Starting with the first line and ending with the last, copy the entries word for word.

====================

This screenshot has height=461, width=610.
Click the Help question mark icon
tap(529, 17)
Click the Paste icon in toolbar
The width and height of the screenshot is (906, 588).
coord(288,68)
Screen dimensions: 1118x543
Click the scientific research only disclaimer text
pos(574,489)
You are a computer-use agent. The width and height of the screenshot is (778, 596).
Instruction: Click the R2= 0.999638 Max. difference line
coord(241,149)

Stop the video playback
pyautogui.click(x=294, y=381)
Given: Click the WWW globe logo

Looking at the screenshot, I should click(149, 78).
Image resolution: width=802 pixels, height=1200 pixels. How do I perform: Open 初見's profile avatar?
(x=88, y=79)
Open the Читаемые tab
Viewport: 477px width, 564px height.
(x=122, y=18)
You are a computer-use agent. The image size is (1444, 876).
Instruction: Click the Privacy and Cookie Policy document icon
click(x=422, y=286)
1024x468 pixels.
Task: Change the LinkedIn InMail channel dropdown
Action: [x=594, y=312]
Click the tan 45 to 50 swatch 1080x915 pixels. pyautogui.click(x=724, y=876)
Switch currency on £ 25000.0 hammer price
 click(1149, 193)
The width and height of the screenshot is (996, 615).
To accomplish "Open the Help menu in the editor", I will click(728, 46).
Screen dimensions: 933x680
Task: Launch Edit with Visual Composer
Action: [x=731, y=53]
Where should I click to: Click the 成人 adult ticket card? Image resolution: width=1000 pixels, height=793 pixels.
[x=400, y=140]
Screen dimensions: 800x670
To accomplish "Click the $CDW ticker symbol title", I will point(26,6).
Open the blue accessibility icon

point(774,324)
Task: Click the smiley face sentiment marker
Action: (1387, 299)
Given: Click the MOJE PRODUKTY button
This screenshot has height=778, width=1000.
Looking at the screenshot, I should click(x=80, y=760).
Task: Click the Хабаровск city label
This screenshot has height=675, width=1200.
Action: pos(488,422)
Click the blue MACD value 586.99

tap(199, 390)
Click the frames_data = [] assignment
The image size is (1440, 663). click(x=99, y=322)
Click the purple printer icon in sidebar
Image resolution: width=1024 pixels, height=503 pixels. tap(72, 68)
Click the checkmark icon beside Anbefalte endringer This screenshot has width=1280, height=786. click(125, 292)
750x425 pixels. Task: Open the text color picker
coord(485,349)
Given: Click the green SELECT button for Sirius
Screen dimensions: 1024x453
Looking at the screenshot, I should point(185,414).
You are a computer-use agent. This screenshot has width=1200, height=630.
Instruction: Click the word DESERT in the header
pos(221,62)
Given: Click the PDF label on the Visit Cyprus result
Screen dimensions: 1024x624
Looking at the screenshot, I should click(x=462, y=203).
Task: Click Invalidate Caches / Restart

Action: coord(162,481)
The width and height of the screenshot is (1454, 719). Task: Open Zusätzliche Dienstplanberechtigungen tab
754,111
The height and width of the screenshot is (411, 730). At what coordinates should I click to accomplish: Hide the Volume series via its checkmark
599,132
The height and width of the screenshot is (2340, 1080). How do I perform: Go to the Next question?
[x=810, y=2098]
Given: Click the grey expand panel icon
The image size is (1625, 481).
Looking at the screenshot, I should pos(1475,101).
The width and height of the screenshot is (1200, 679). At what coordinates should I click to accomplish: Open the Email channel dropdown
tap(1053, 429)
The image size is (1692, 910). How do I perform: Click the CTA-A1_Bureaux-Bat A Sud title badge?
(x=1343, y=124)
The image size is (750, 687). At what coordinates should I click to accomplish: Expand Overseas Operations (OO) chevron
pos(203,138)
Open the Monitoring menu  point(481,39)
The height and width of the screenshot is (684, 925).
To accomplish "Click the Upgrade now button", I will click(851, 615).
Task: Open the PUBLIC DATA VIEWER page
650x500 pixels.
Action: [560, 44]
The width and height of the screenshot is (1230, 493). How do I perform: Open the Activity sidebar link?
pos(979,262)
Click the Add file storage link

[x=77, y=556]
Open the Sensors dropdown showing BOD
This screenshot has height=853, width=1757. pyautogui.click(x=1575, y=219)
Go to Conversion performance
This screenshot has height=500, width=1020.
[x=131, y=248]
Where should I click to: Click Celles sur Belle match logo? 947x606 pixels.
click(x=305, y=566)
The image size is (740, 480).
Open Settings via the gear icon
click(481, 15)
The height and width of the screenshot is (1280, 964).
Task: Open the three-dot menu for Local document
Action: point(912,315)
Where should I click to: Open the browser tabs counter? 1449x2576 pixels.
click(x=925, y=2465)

====================

Task solution -
This screenshot has height=461, width=610.
Click the Help question mark icon
tap(529, 17)
Click the Paste icon in toolbar
The width and height of the screenshot is (906, 588).
coord(288,68)
Screen dimensions: 1118x543
Click the scientific research only disclaimer text
pos(574,489)
You are a computer-use agent. The width and height of the screenshot is (778, 596).
Instruction: Click the R2= 0.999638 Max. difference line
coord(241,149)

Stop the video playback
pyautogui.click(x=294, y=381)
Given: Click the WWW globe logo

Looking at the screenshot, I should click(149, 78).
Image resolution: width=802 pixels, height=1200 pixels. How do I perform: Open 初見's profile avatar?
(x=88, y=79)
Open the Читаемые tab
Viewport: 477px width, 564px height.
(x=122, y=18)
You are a computer-use agent. The image size is (1444, 876).
Instruction: Click the Privacy and Cookie Policy document icon
click(x=422, y=286)
1024x468 pixels.
Task: Change the LinkedIn InMail channel dropdown
Action: [x=594, y=312]
Click the tan 45 to 50 swatch 1080x915 pixels. pyautogui.click(x=724, y=876)
Switch currency on £ 25000.0 hammer price
 click(1149, 193)
The width and height of the screenshot is (996, 615).
To accomplish "Open the Help menu in the editor", I will click(728, 46).
Screen dimensions: 933x680
Task: Launch Edit with Visual Composer
Action: [x=731, y=53]
Where should I click to: Click the 成人 adult ticket card? Image resolution: width=1000 pixels, height=793 pixels.
[x=400, y=140]
Screen dimensions: 800x670
To accomplish "Click the $CDW ticker symbol title", I will point(26,6).
Open the blue accessibility icon

point(774,324)
Task: Click the smiley face sentiment marker
Action: (1387, 299)
Given: Click the MOJE PRODUKTY button
This screenshot has height=778, width=1000.
Looking at the screenshot, I should click(x=80, y=760).
Task: Click the Хабаровск city label
This screenshot has height=675, width=1200.
Action: pos(488,422)
Click the blue MACD value 586.99

tap(199, 390)
Click the frames_data = [] assignment
The image size is (1440, 663). click(x=99, y=322)
Click the purple printer icon in sidebar
Image resolution: width=1024 pixels, height=503 pixels. tap(72, 68)
Click the checkmark icon beside Anbefalte endringer This screenshot has width=1280, height=786. click(125, 292)
750x425 pixels. Task: Open the text color picker
coord(485,349)
Given: Click the green SELECT button for Sirius
Screen dimensions: 1024x453
Looking at the screenshot, I should point(185,414).
You are a computer-use agent. This screenshot has width=1200, height=630.
Instruction: Click the word DESERT in the header
pos(221,62)
Given: Click the PDF label on the Visit Cyprus result
Screen dimensions: 1024x624
Looking at the screenshot, I should click(x=462, y=203).
Task: Click Invalidate Caches / Restart

Action: coord(162,481)
The width and height of the screenshot is (1454, 719). Task: Open Zusätzliche Dienstplanberechtigungen tab
754,111
The height and width of the screenshot is (411, 730). At what coordinates should I click to accomplish: Hide the Volume series via its checkmark
599,132
The height and width of the screenshot is (2340, 1080). How do I perform: Go to the Next question?
[x=810, y=2098]
Given: Click the grey expand panel icon
The image size is (1625, 481).
Looking at the screenshot, I should pos(1475,101).
The width and height of the screenshot is (1200, 679). At what coordinates should I click to accomplish: Open the Email channel dropdown
tap(1053, 429)
The image size is (1692, 910). How do I perform: Click the CTA-A1_Bureaux-Bat A Sud title badge?
(x=1343, y=124)
The image size is (750, 687). At what coordinates should I click to accomplish: Expand Overseas Operations (OO) chevron
pos(203,138)
Open the Monitoring menu  point(481,39)
The height and width of the screenshot is (684, 925).
To accomplish "Click the Upgrade now button", I will click(851, 615).
Task: Open the PUBLIC DATA VIEWER page
650x500 pixels.
Action: [560, 44]
The width and height of the screenshot is (1230, 493). How do I perform: Open the Activity sidebar link?
pos(979,262)
Click the Add file storage link

[x=77, y=556]
Open the Sensors dropdown showing BOD
This screenshot has height=853, width=1757. pyautogui.click(x=1575, y=219)
Go to Conversion performance
This screenshot has height=500, width=1020.
[x=131, y=248]
Where should I click to: Click Celles sur Belle match logo? 947x606 pixels.
click(x=305, y=566)
The image size is (740, 480).
Open Settings via the gear icon
click(481, 15)
The height and width of the screenshot is (1280, 964).
Task: Open the three-dot menu for Local document
Action: point(912,315)
Where should I click to: Open the browser tabs counter? 1449x2576 pixels.
click(x=925, y=2465)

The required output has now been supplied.